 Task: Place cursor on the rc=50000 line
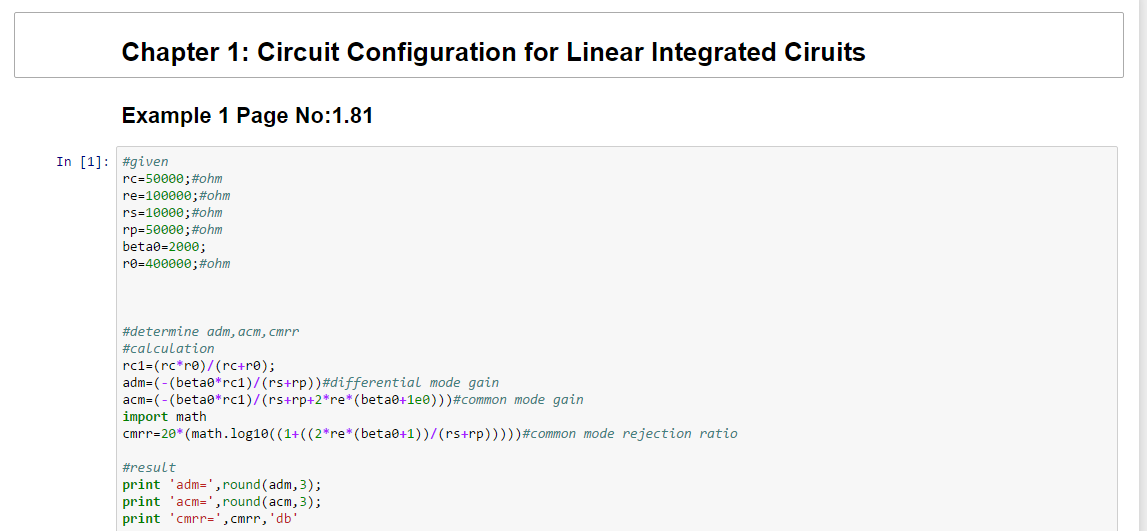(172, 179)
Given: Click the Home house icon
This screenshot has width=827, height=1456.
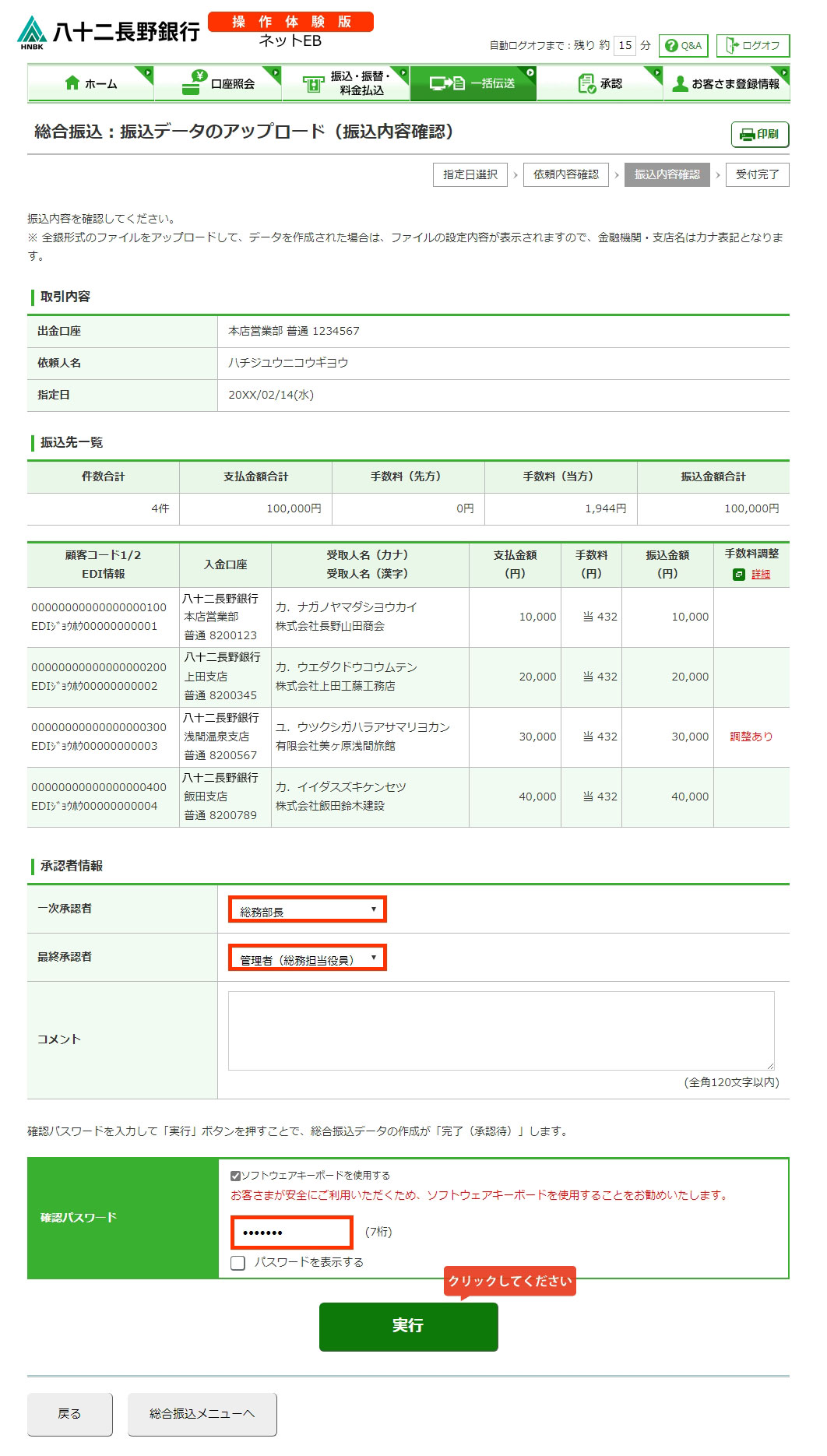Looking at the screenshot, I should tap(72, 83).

********

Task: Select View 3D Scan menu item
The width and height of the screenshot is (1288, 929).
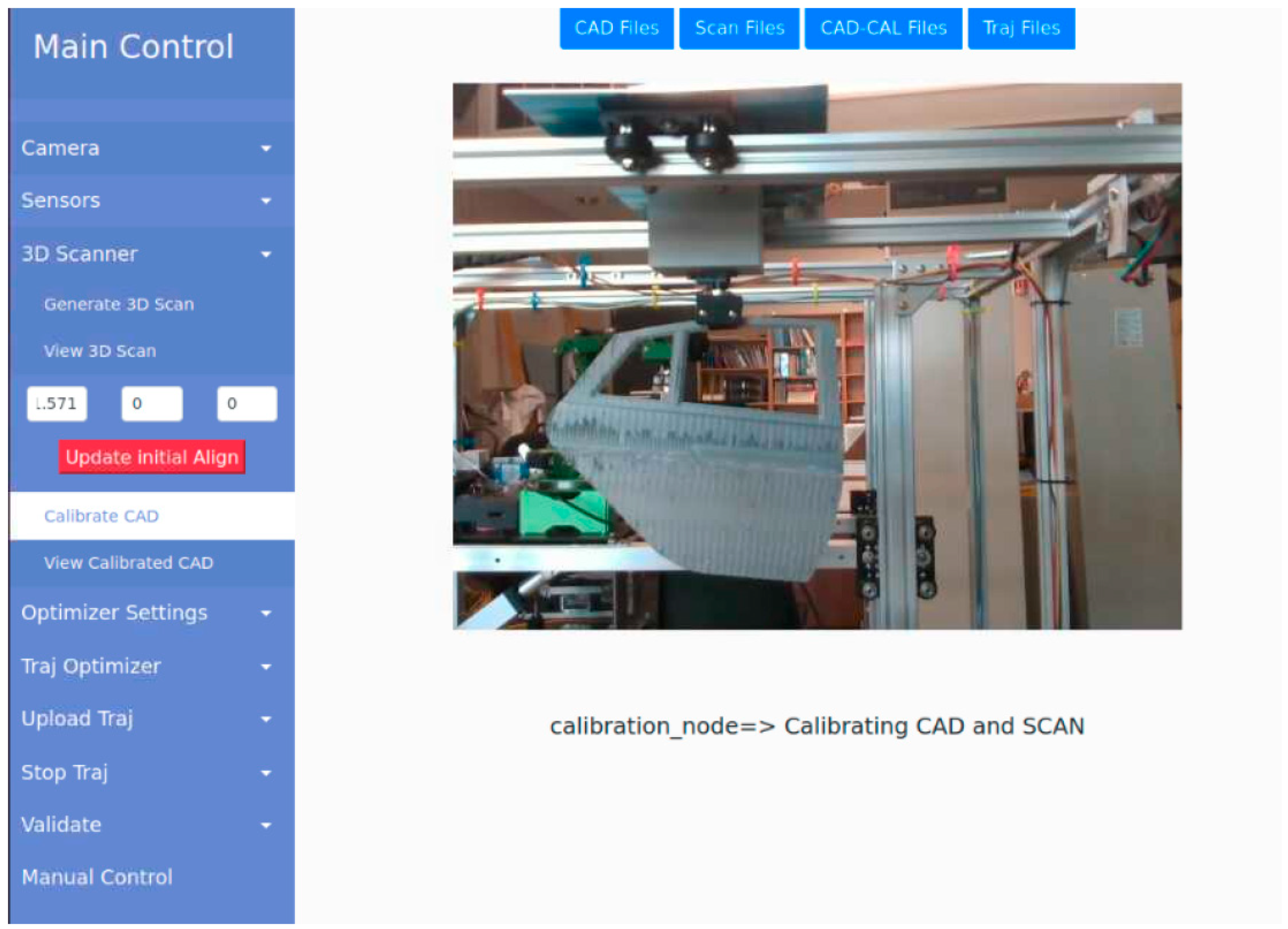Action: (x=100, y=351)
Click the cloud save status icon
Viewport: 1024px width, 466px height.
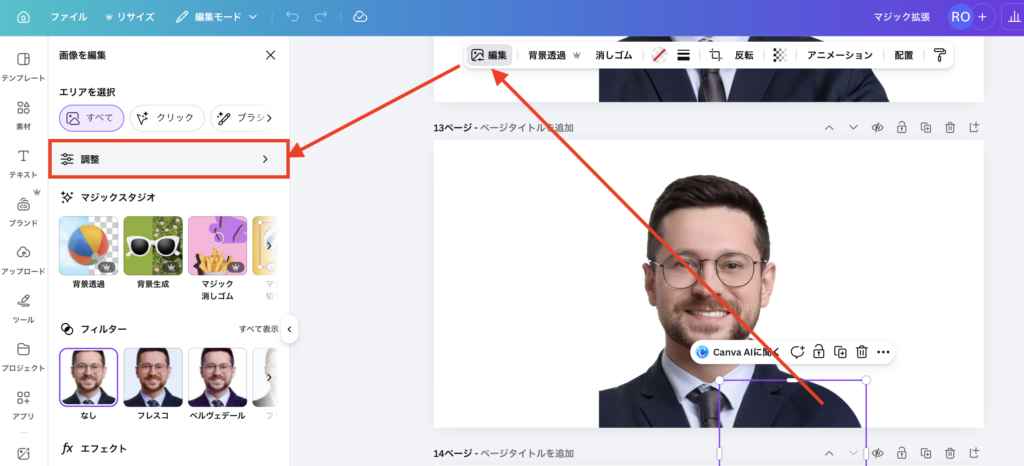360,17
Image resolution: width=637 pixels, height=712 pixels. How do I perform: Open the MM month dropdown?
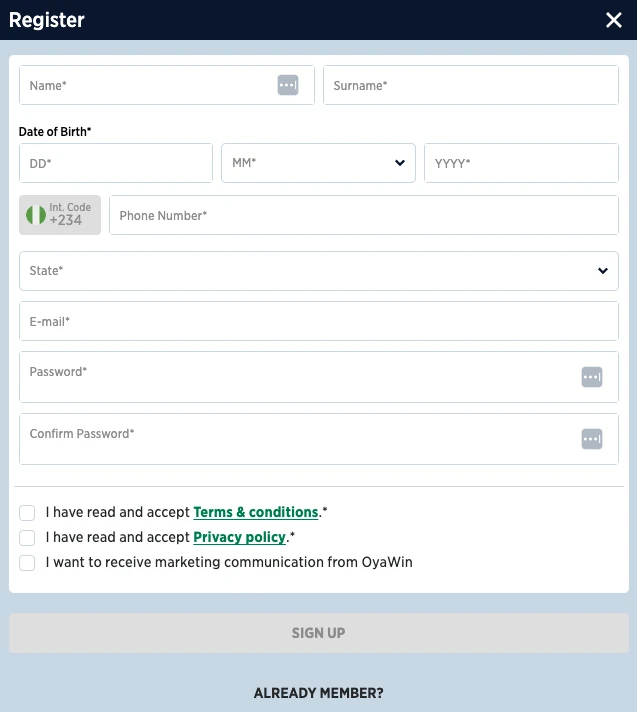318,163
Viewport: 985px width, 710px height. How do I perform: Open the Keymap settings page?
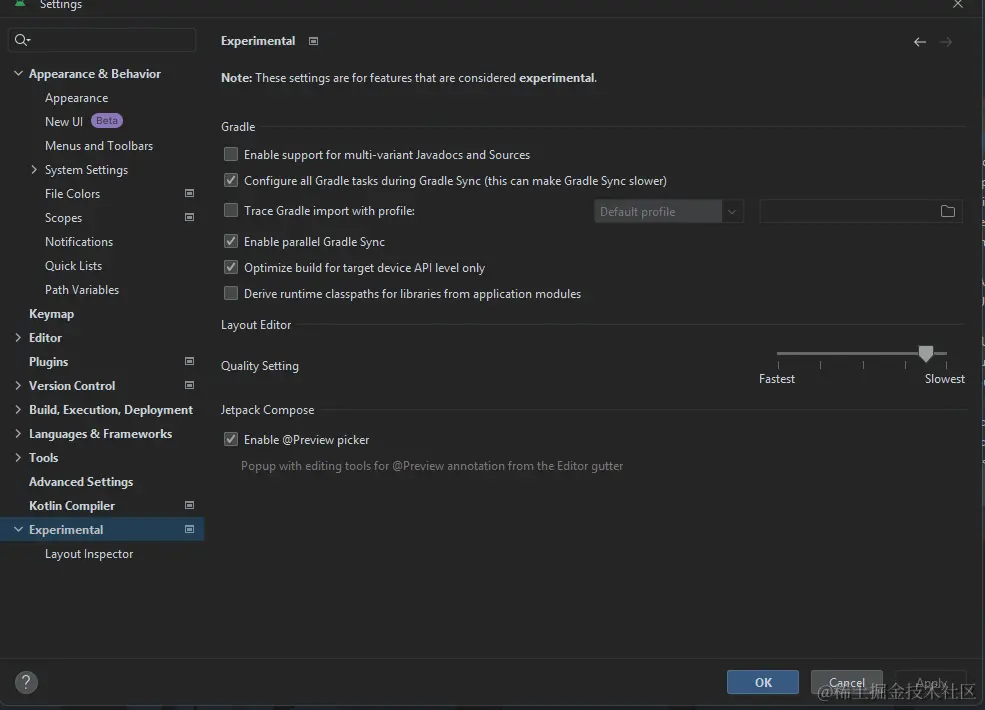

********

**INSTRUCTIES**
Hernoem "house icon" naar "house symbol" in de regels vanaf de regel met "Given: Click the Home house icon" tot en met de regel met "Looking at the". Geef alleen die regels terug, verder ongewijzigd en zonder de afbeeldingen.

**UITWERKING**
Given: Click the Home house symbol
This screenshot has width=827, height=1456.
Looking at the screenshot, I should tap(72, 83).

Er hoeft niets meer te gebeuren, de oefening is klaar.